Com a redução do tamanho do núcleo palatino, cidades sobreviventes viram povoados (vilas). “A redução é óbvia: basta tirar de uma cidade do Bronze Recente o palácio real, as habitações dos altos funcionários e da aristocracia militar, as oficinas dos artesãos, os arquivos e as escolas para obter uma grande vila semelhante às outras (p. 69).

 

5. O crescimento do elemento tribal

À destruição do sistema palatino segue-se um processo de sedentarização de tribos pastoris, documentado nos novos assentamentos do Ferro I. “À crise do palácio, com suas relações hierárquicas, serviu de contrapeso a consolidação da tribo, com suas relações de parentesco” (p. 70).

Nos povoados consolidam-se grupos de parentesco estáveis, formando unidades territoriais. É o que chamamos de clã. Grupos vizinhos se unem, formando o que chamamos convencionalmente de tribos. Matrimônios cruzados, necessidades de defesa, relações de trabalho, relações de hospitalidade, por exemplo, fortalecem estes laços.
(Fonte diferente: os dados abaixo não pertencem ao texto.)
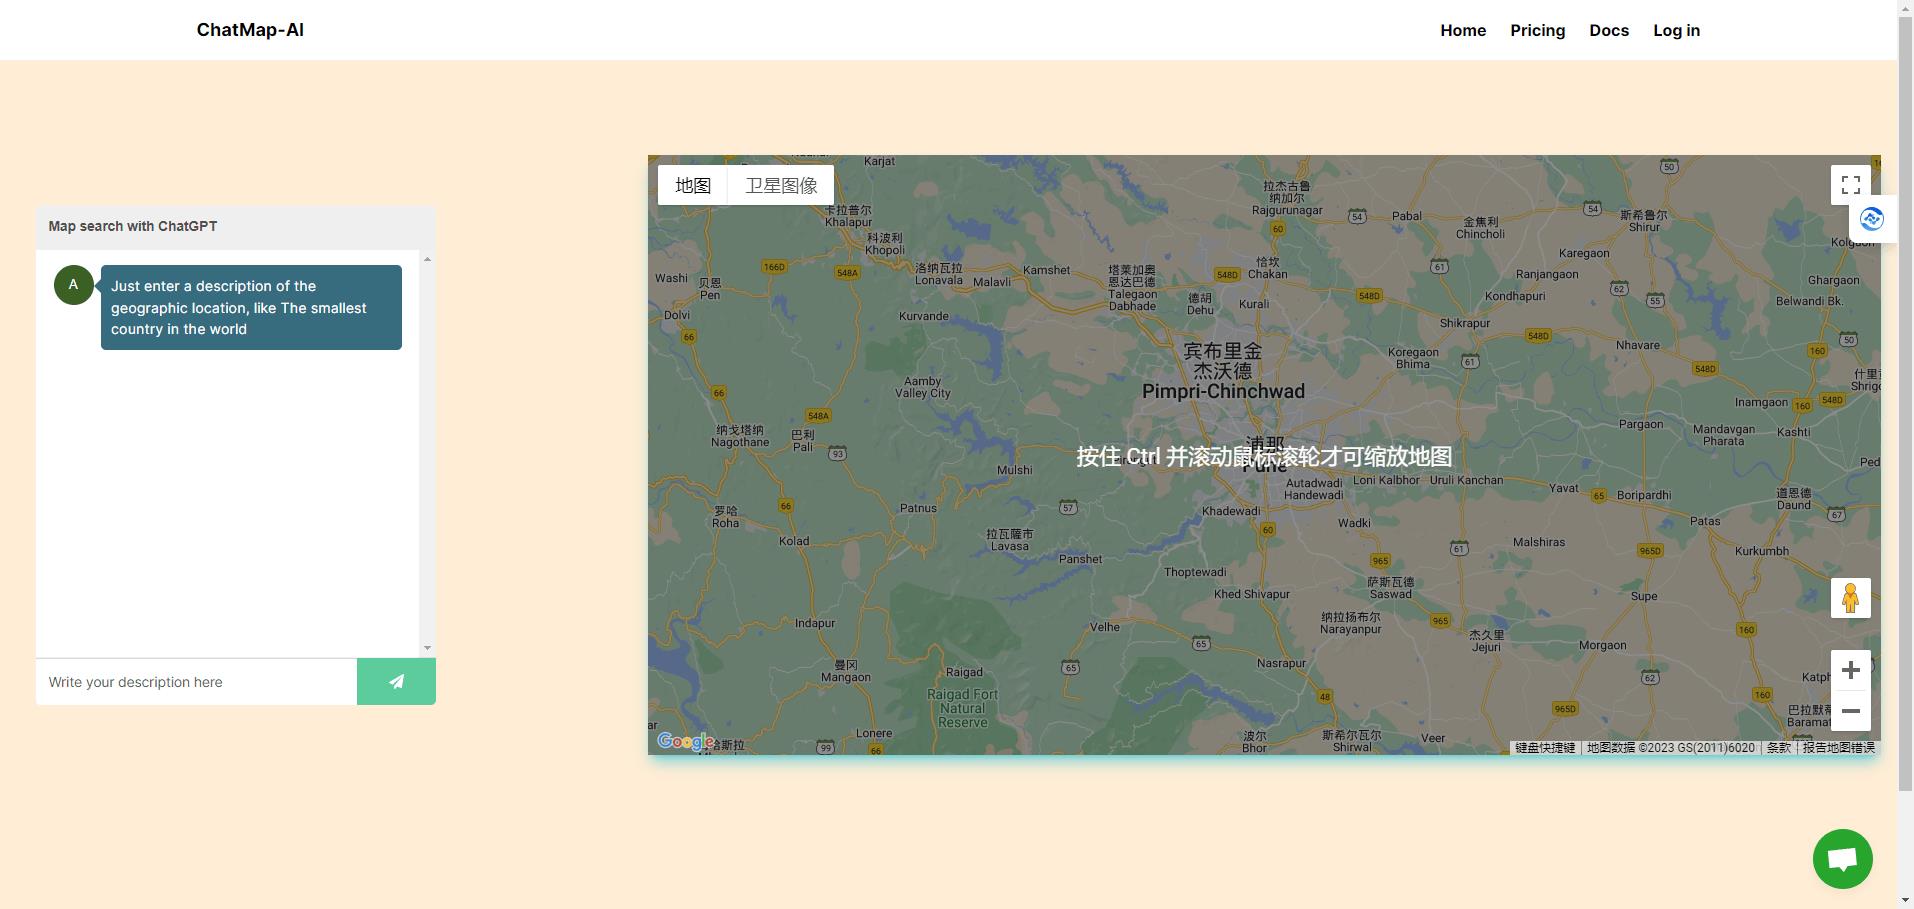Switch map to 卫星图像 satellite view
The image size is (1914, 909).
click(x=780, y=185)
Liverani observa que todas as relações sociais são apresentadas segundo o modelo genealógico: “O nome da vila é (ou pelo menos é assim interpretado) o do chefe de que todos os habitantes descendem por ramos familiares. E todos os epônimos das vilas serão considerados os filhos ou talvez os netos do epônimo tribal” (p. 70). Um epônimo é um fundador real ou mítico de uma família, clã, tribo, dinastia ou cidade e que lhe dá seu nome.

Mas é um modelo artificial: as vilas e as famílias são aparentadas não porque têm um único antepassado comum, mas porque se tornaram parentes através de matrimônios cruzados.

O fato é que assentamentos agrupados por este sistema de parentesco tomam uma dimensão tal que podem se apresentar como alternativa ao sistema político palatino. Este é um fenômeno documentado também na Síria, não é exclusivo da Palestina.

Portanto, a crise leva a uma nova ordem baseada na solidariedade de parentesco.

 

6. A mudança tecnológica

Esta época é marcada por inovações tecnológicas de grande impacto:
. a fabricação de ferramentas e armas de ferro, material mais resistente e mais fácil de ser obtido do que o bronze
. o alfabeto substitui a escrita cuneiforme e torna a escrita mais acessível a um grupo maior de usuários
. a domesticação do camelo e do dromedário e seu uso como animal de carga amplia o comércio
. o uso do cavalo como montaria muda as táticas de guerra
. a navegação em alto-mar é aprimorada
. a agricultura em região montanhosa se torna possível com a construção de terraços que evitam a erosão dos terrenos
. a água é recolhida e guardada em cisternas impermeabilizadas

Escavações no cemitério filisteu de AscalonLiverani, entretanto, nos alerta de que “esse conjunto de inovações não se desenvolveu de repente nem ao mesmo tempo: algumas técnicas foram se firmando progressivamente no tempo (ferro, alfabeto), outras eram recorrentes no tempo (socalcos, cisternas), outras ocorreram mais tarde (sistemas hídricos montanhosos) (…), mas todas juntas caracterizam o período do Ferro em relação ao período do Bronze e devem ser levadas em consideração para compreender a diferente ordem territorial e a diferente cultura material” (p. 78).

O resultado, como notado mais à frente, nas p. 81-82 desta mesma obra, é o crescimento do número de assentamentos nas montanhas, que saltam de 29 sítios no Bronze Recente para 254 no Ferro I na Cisjordânia e de 32 para 218 na Transjordânia.

 

7. Horizontes ampliados

Ocorre a ampliação e a homogeneização no uso do território. Diz Liverani: “Na Palestina foi se configurando uma nova ocupação territorial que se estendeu aos planaltos e às estepes semiáridas, bem diferente da ocupação do Bronze Recente, toda concentrada somente nas áreas facilmente utilizáveis para a agricultura” (p. 78).

Quanto aos assentamentos: cidades menores, povoados (vilas) em crescimento.

Assim a Palestina se vê no centro de uma rede de vias e trocas comerciais de longa distância, tanto na costa mediterrânea como na Transjordânia.

Entretanto a região montanhosa fica à margem deste processo, pois é rodeada, mas não cruzada, pela principais vias por onde circulam as mercadorias.